Lorsque deux attitudes contradictoires coexistent en nous, nous sommes victimes d’un clivage, au sens psychanalytique du terme. Nous sommes tiraillés entre deux rapports contradictoires au réel : l’un tient compte de la réalité, l’autre la dénie. En matière de religion, nous sommes servis : les possibilités ne manquent pas d’être tiraillés entre ce que nous pensons devoir croire et ce que nous éprouvons effectivement. Non seulement nous constatons que les miracles de Jésus ne fonctionnent pas tels quels dans la vie quotidienne, mais Dieu ne nous parle pas de la même manière qu’il parle aux personnages bibliques, nous ne pouvons pas boire de poison sans dommage comme nous y invite la fin de l’évangile selon Marc, etc. La religion chrétienne peut être source de clivage par l’écart qu’il y a entre ce que les textes bibliques disent, selon une lecture littérale, et ce que nous constatons au jour le jour.

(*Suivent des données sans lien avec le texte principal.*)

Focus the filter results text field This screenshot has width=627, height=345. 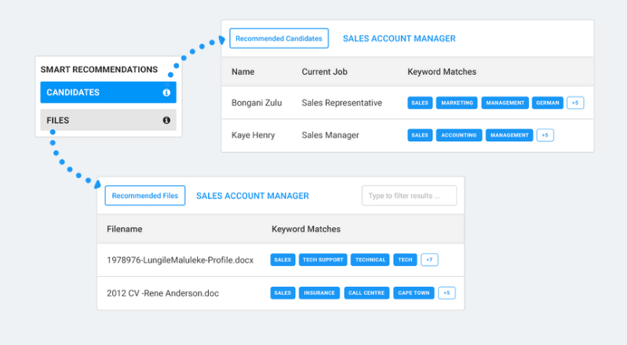pos(409,195)
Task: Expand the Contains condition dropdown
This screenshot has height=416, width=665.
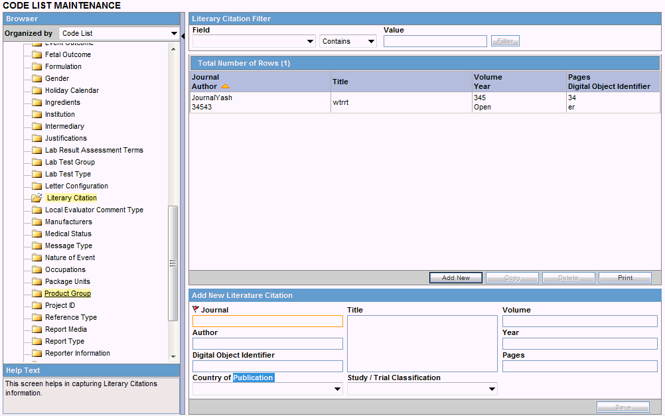Action: [348, 41]
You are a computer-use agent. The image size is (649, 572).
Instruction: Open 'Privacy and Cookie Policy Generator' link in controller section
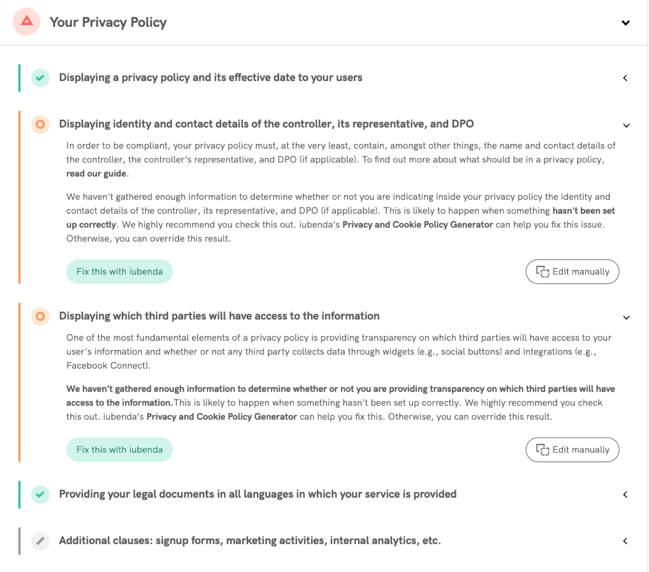417,224
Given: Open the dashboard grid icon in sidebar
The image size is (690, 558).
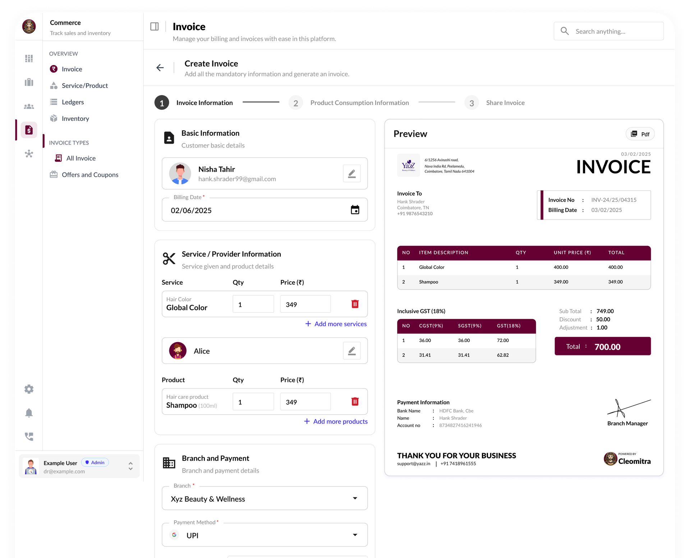Looking at the screenshot, I should point(29,58).
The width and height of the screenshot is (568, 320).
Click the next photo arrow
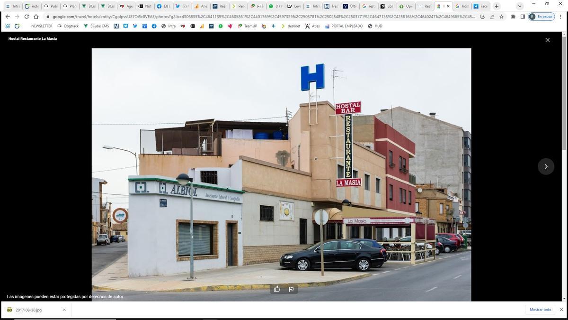[x=546, y=166]
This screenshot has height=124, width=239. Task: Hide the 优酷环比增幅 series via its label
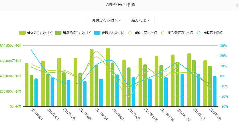click(213, 33)
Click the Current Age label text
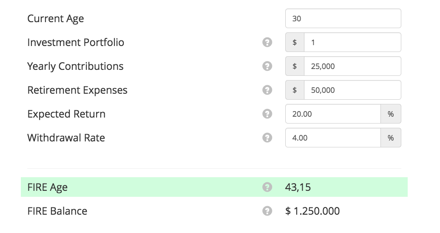 (x=56, y=18)
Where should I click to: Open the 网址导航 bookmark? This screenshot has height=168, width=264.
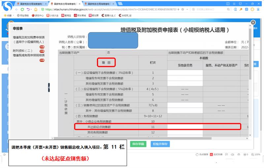pos(23,15)
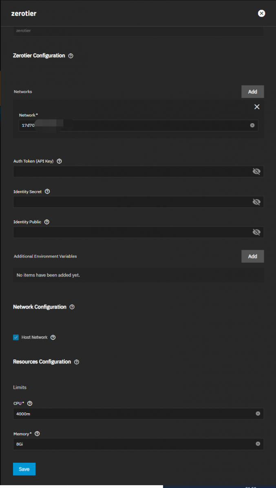This screenshot has height=488, width=276.
Task: Open Resources Configuration help tooltip
Action: pos(77,362)
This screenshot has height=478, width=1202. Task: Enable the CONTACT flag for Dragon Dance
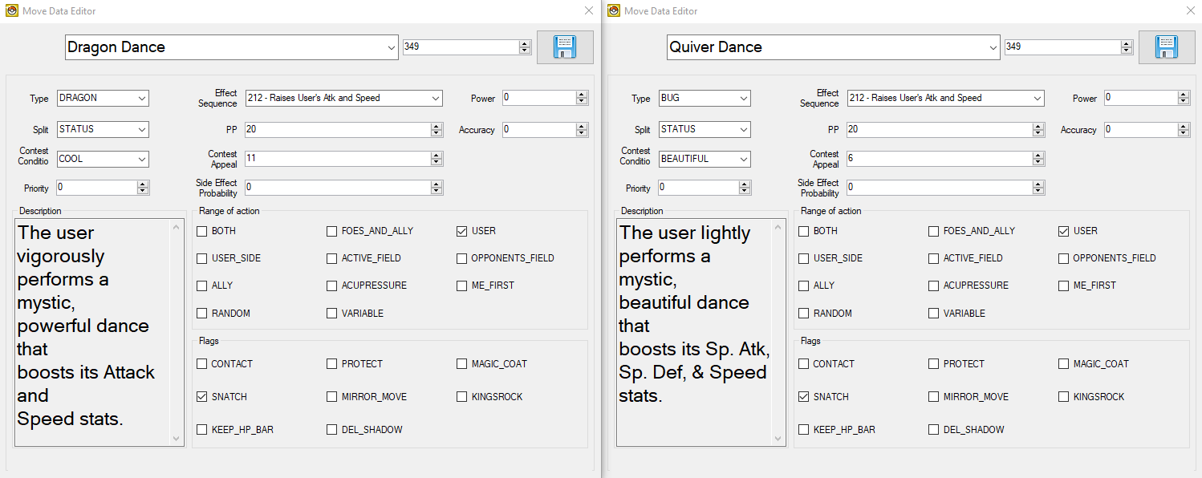coord(202,364)
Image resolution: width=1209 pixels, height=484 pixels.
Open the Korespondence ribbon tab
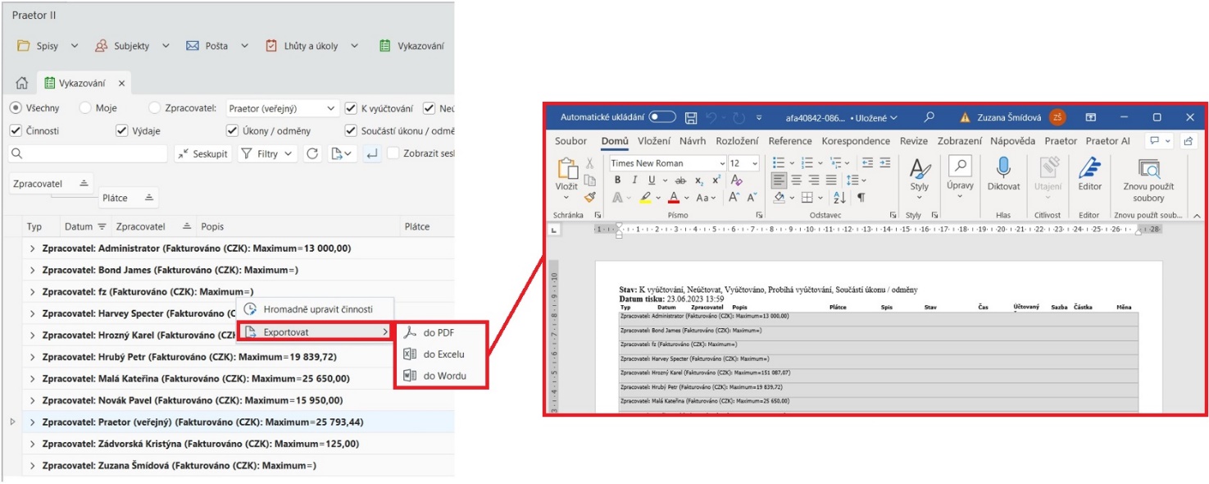click(x=856, y=141)
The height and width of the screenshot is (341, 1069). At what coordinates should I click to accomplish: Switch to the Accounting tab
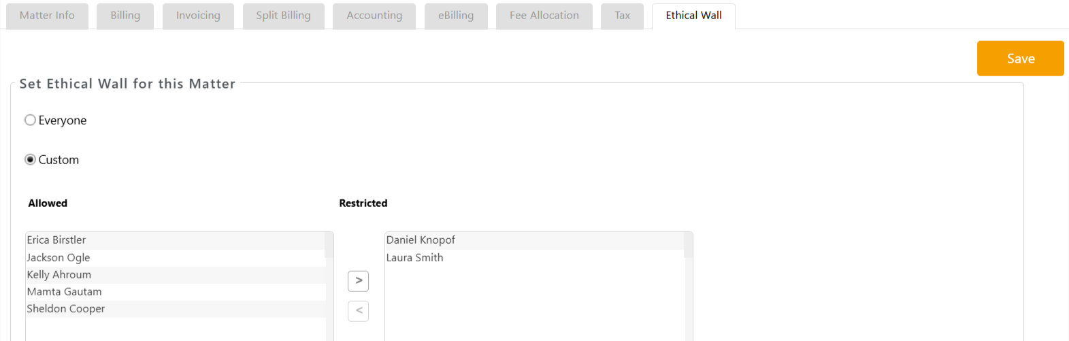tap(374, 16)
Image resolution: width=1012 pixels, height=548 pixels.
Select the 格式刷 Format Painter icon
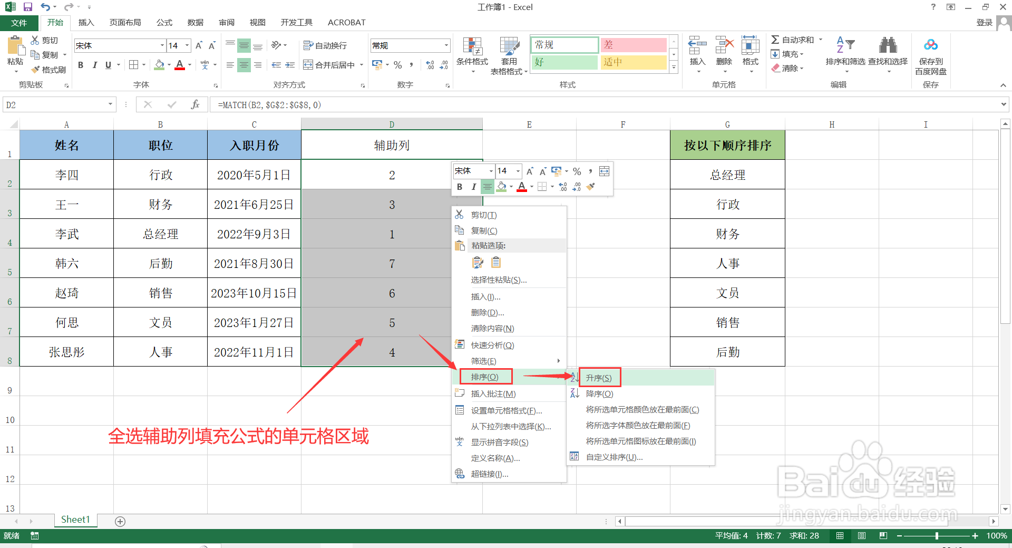(35, 69)
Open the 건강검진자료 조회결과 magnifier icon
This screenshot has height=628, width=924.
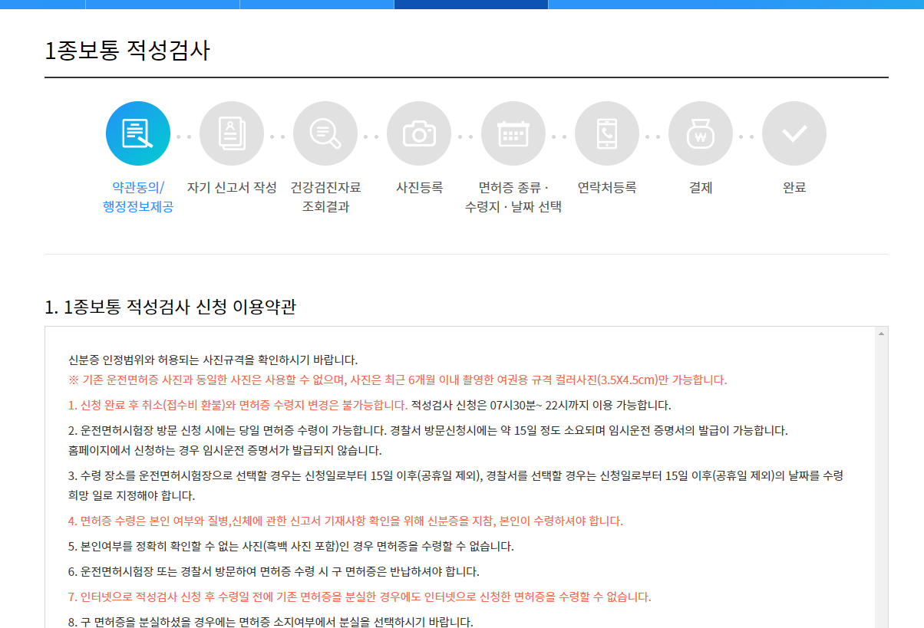[325, 133]
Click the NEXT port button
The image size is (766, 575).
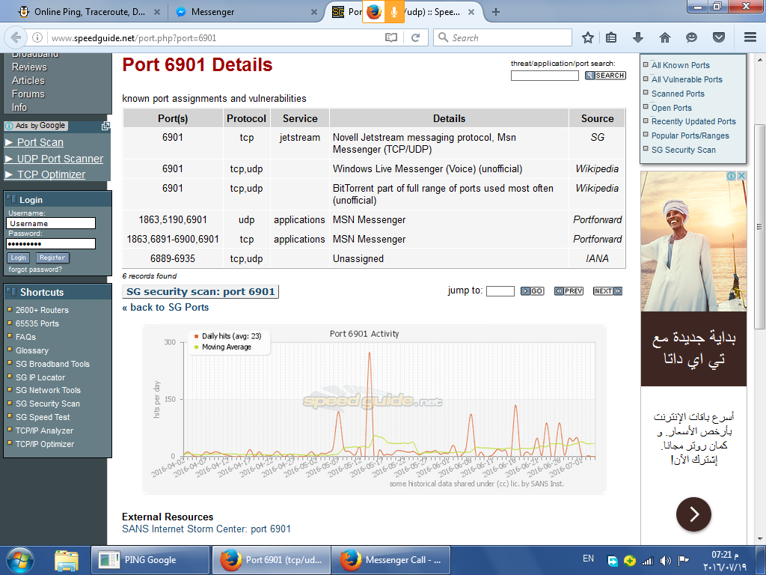[607, 291]
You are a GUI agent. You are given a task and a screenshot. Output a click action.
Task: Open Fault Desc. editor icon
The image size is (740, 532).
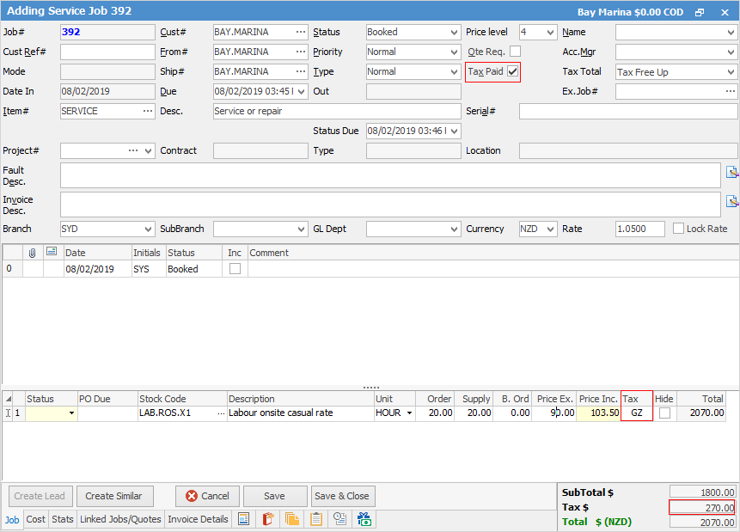coord(732,172)
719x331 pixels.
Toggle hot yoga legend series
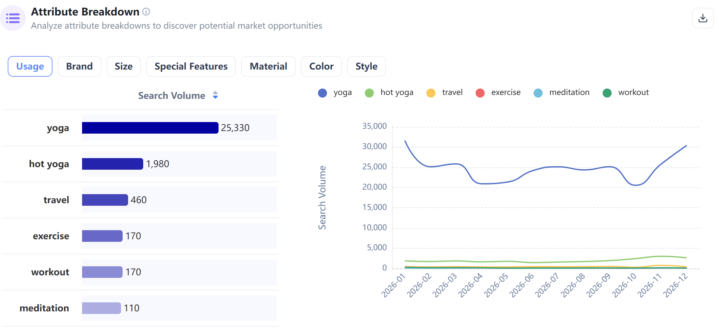[389, 93]
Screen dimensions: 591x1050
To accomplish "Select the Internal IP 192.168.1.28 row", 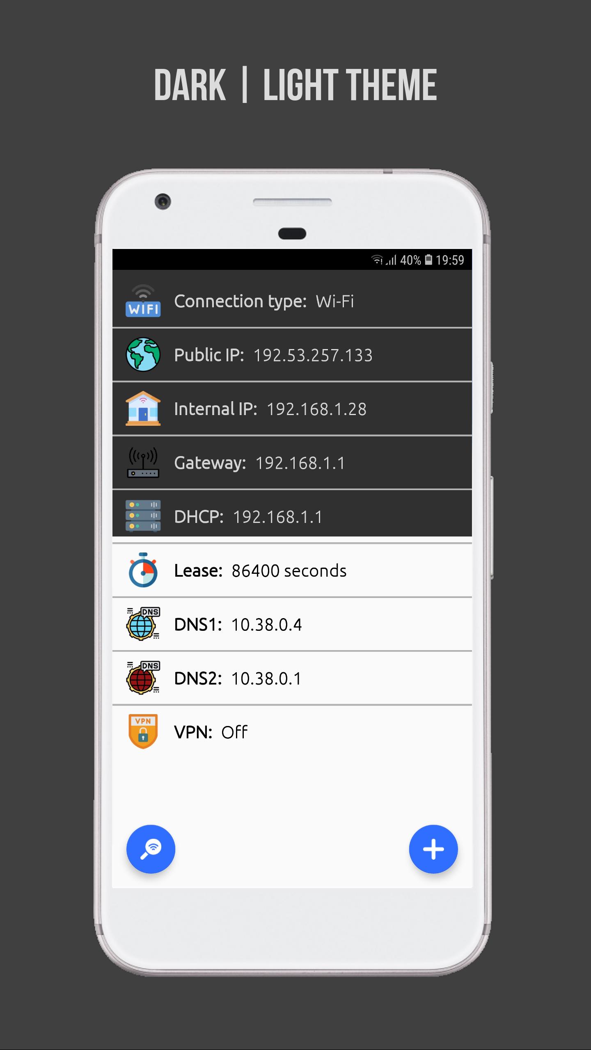I will coord(292,409).
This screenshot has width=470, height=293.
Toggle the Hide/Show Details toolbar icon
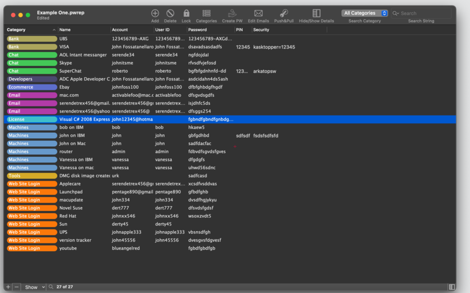317,13
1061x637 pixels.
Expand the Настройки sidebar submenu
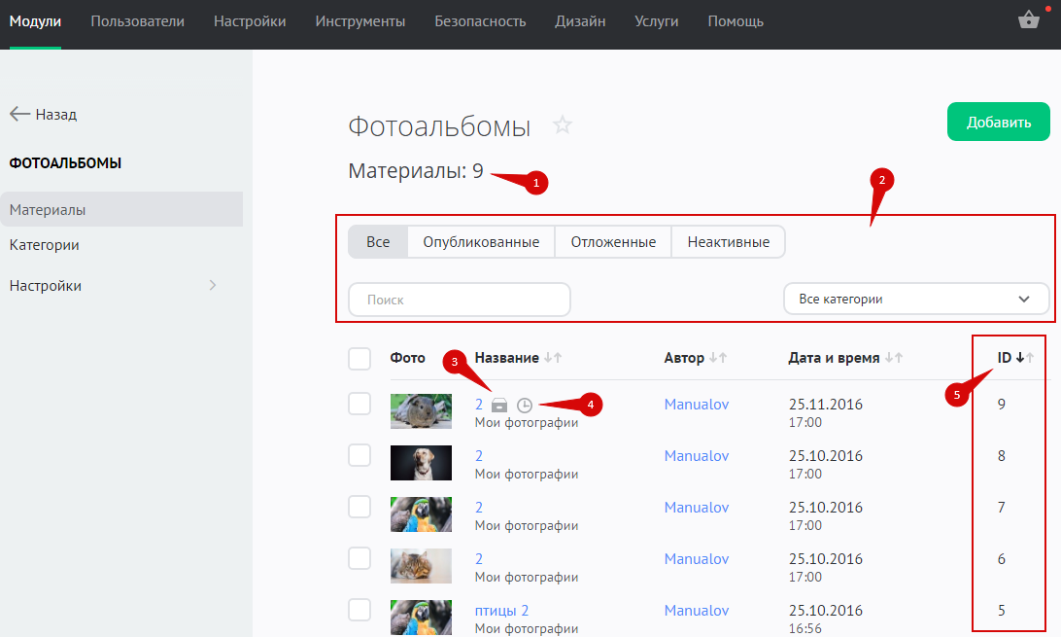pos(212,286)
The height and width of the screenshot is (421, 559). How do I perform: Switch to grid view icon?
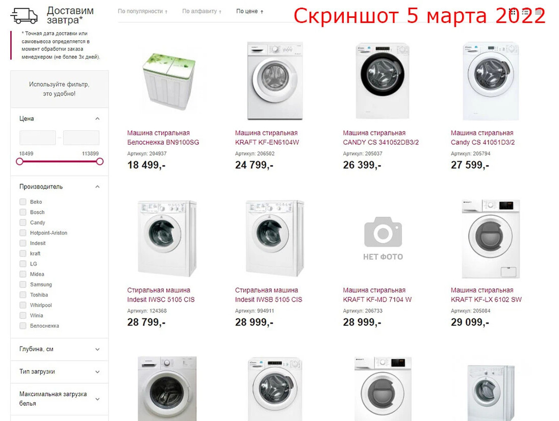point(513,12)
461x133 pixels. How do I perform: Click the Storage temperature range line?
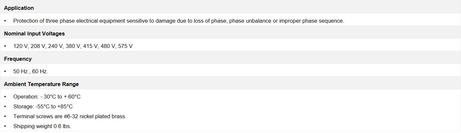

À cela nous pouvons ajouter les méfaits d’éléments de la tradition qui vont, eux aussi, à l’encontre de nos expériences personnelles (du pain qui changerait de nature, le premier récit de la Genèse qui serait un récit scientifique de la fabrication du monde, Moïse qui serait l’auteur des cinq premiers livres bibliques, Jésus qui, d’après les reliques, aurait eu prépuce de plusieurs mètres ou de quoi construire des dizaines de bateaux avec tous les morceaux de la croix, un homme qui aurait écrit la stricte parole de Dieu sous sa dictée, la Bible qui serait le seul endroit où le divin s’exprime…).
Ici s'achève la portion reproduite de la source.